Ärzte Zeitung, 30.11.2004

Efalizumab hilft bei hartnäckiger Psoriasis

Humanisierter monoklonaler Antikörper bewährt sich auch bei Patienten, die auf andere Therapien schlecht ansprechen

FLORENZ (hsr). Patienten mit mäßiger bis schwerer Plaque-Psoriasis, deren Schuppenflechte durch herkömmliche systemische Therapien kaum zu kontrollieren ist oder diese unverträglich oder kontraindiziert sind, profitieren von Efalizumab: Die Substanz hat sich als dauerhaft wirksam und sicher erwiesen.

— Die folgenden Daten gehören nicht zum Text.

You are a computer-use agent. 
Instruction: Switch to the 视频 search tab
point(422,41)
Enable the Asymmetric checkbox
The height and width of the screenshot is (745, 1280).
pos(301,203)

Berechtigte neue Hoffnung auf langfristige Besserung ihrer Erkrankung durch den kürzlich eingeführten monoklonalen Antikörper macht Professor Carlo Pincelli Psoriasis-Kranken, die auf keine Therapie mehr ausreichend ansprechen. Der italienische Dermatologe von der Universität Modena hat bei einer Pressekonferenz von Serono zum Europäischen Dermatologen-Kongreß in Florenz an die CLEAR-Studie erinnert. CLEAR steht für Clinical Experience Acquired with Raptiva®.

In der Placebo-kontrollierten Studie wurden 267 Patienten mit mittelschwerer bis schwerer Psoriasis, die zuvor noch keine systemische Therapie erhalten hatten, sowie 526 Psoriasis-Patienten, bei denen etwa PUVA, Ciclosporin, Methotrexat und/oder orale Retinoide wenig erfolgreich waren, kontraindiziert waren oder nicht vertragen wurden, drei Monate lang mit Efalizumab behandelt. Der humanisierte Antikörper, der in die gestörte T-Zell-Funktion eingreift, wird einmal wöchentlich in einer Dosis von 1 mg/kg Körpergewicht subkutan injiziert.

Ein Zielkriterium war der PASI 75, also eine mindestens 75prozentige Reduktion von Ausdehnung und Schweregrad der Effloreszenzen. Einen PASI 50 mit wenigstens 50prozentiger Abnahme der Symptome erzielten mit Efalizumab knapp 54 Prozent, mit Placebo 14 Prozent der Patienten. Einen PASI 75 erreichten mit Efalizumab 31 Prozent, mit Placebo 4 Prozent.

Bei der Differenzierung in nicht vorbehandelte und bereits behandelte Patienten bestätigten sich die Vorteile der Verum-Therapie in beiden Untergruppen. Zum Beispiel erzielten von den zuvor noch nicht systemisch behandelten Patienten 57 Prozent mit Efalizumab einen PASI 50 (Placebo: 20 Prozent) und 35 Prozent einen PASI 75 (Placebo: 7,5 Prozent).

Langzeitdaten nach 30 Monaten Erhaltungstherapie mit einer Verbesserung im PASI 75 bei 58 Prozent und im PASI 90 bei 34 Prozent der Psoriasis-Patienten belegten außerdem die langfristige Wirksamkeit von Efalizumab, so Pincelli.

STICHWORT

PASI-Score

PASI steht für Psoriasis Area and Severity Index und beschreibt die Ausdehnung und den Schweregrad (Rötung, Dicke der Plaques und Schuppung) der Psoriasis-Läsionen. Je schwerer die Krankheit ausgeprägt ist, desto mehr Punkte gibt es. Maximal sind es 72 Punkte.

Nach dem PASI-Score werden Patienten mit leichter, mittelschwerer und schwerer Erkrankung unterschieden. Eine mittelschwere Erkrankung liegt dann vor, wenn zwei bis neun Prozent der Körperoberfläche Psoriasis-Läsionen haben (10 bis 50 Punkte im PASI-Score), eine schwere Erkrankung, wenn über zehn Prozent der Körperoberfläche betroffen ist (50 bis 72 Punkte im PASI-Score).